We’re not sure if the goose is dead at first, but we have a sinking feeling that it’s probably so. The gray body is still on the water of our backyard pond, the black-feathered head stretched out at an angle to the side. It’s mate stays a short distance away, restless, watching over.
It’s the second week of summer in Minnesota – if not on the calendar itself, at least in the temps and the sunshine and in our winter-brittle bones. I’ve been on the deck all day every day since the first time the sun warmed the bare earth to the mid-seventies. I’ve been watching as the leaves slowly emerge, followed by the buds. This week, the lilacs bloomed at last, and I’ve gathered them in bunches and put them all over our house.
It’s my favorite time of year. I sit in the sun, and I feel the warmth like a kind of healing after all those months of barren winter cold.
These are the days when I want to crank up the country music station loud and sing along about beaches and beers and tan lines and pickup trucks. I want to put another burger on the grill, drink another glass of sangria, sit by the fire pit late into the night and forget about the darkness under the expanse of the stars.
The goose still hasn’t moved, and so Andrew and Dane take out the paddleboat. Before long, they’re headed back, shepherding the still body of a lone Canadian goose with the net they brought along for turtle catching.
The abandoned mate blares from the middle of the pond, a steady mournful beat – not so much a song as a dirge, an ugly cry. His call blasts all day, long after Andrew’s removed the dead body and disposed of its remains. After I’ve filled the baby pool and hauled out my raft so that I can lay in the cool water and feel the sun. It pierces through the summer serenity with the loudness of grief.
Geese mate for life.
It’s the second week of summer, and for me, it feels like a season of healing. The sudden debilitating relapse of Depression has been set right by the medication, the writing I’m doing on Book 2 feels both difficult and life-giving at the same time. In the mornings, I sit in the sun and drink my coffee and watch my children play, and it is good.
We move through the seasons of our lives – light then heavy, dark then bright – everything in its own time. It’s summer, and I’m happier than I’ve been in months. And yet, the world is brimming with sorrow, hurt, loss. Even in the small circles where I swim, there is sickness and unbearable pain. The ones who imagined that they’d mated for life find out that they did not, and the lament drones on.

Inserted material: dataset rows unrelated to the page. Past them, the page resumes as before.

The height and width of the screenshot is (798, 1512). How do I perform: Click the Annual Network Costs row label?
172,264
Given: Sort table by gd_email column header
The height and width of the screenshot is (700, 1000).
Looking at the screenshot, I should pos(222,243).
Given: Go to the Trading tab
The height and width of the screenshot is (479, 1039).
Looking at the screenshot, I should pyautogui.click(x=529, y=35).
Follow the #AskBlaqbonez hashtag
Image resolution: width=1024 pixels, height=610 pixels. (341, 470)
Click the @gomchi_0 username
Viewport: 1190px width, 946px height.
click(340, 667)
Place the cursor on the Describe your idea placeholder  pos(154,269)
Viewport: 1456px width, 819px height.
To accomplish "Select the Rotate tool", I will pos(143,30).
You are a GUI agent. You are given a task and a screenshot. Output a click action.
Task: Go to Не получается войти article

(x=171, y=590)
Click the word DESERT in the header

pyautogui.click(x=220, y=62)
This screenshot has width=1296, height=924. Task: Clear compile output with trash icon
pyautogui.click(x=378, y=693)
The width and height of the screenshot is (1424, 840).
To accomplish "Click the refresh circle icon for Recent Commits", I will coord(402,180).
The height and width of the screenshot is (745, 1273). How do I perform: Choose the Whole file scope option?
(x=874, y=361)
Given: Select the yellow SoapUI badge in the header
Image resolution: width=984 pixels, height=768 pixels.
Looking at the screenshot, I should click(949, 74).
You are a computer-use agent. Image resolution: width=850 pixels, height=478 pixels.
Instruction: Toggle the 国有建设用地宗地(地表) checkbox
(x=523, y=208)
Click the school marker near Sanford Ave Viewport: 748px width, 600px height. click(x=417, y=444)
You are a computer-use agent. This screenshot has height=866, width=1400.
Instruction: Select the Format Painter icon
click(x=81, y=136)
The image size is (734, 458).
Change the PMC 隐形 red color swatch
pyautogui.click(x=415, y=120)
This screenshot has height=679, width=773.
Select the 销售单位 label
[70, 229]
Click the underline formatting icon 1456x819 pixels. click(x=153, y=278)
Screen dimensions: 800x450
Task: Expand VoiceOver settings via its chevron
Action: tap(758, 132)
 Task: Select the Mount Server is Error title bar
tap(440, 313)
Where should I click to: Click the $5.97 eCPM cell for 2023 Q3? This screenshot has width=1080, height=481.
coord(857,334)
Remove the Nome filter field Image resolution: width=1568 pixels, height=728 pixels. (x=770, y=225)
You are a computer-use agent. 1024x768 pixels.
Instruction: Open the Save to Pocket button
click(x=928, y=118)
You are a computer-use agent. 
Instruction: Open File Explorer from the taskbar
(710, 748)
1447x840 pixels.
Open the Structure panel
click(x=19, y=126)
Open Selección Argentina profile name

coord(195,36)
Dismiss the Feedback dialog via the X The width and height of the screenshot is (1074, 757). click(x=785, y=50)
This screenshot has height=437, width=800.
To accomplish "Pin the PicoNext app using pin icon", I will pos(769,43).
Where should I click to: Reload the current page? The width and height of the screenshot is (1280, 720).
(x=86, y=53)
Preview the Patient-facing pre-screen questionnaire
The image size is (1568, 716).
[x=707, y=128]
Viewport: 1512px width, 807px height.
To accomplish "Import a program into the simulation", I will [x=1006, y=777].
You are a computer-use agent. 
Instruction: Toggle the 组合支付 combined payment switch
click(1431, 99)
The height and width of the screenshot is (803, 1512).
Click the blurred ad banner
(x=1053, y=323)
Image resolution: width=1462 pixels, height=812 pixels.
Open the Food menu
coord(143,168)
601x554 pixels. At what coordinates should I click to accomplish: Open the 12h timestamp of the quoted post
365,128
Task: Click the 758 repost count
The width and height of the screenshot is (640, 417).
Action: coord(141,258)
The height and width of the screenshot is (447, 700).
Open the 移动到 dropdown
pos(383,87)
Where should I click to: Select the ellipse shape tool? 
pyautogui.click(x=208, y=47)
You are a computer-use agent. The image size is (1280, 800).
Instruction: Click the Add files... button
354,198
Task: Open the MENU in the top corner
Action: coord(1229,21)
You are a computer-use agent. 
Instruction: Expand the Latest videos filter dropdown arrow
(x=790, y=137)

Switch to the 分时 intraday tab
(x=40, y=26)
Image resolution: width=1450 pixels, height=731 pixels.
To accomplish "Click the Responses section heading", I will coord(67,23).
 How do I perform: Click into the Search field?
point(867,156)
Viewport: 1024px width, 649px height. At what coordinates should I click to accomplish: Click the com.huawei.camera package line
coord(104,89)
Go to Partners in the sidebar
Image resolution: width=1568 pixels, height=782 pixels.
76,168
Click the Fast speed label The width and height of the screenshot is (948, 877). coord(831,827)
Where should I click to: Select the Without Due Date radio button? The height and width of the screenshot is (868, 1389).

As I lie in the pool, listening to the goose, I think that this is the difference between politeness and love. To engage with each other’s cries of grief whenever they come rather than finding ways to ignore the sound. To resist the urge to turn up the country music on the radio, and instead to listen with silent reverence for as long as that painful song goes on.
The day wears into night. We make dinner and give the boys their baths and make our way back out onto the deck to watch the dusk roll in.
In the pond, the Canadian goose sings his mourning song, louder and louder, until finally he lifts his wings and flies out of sight.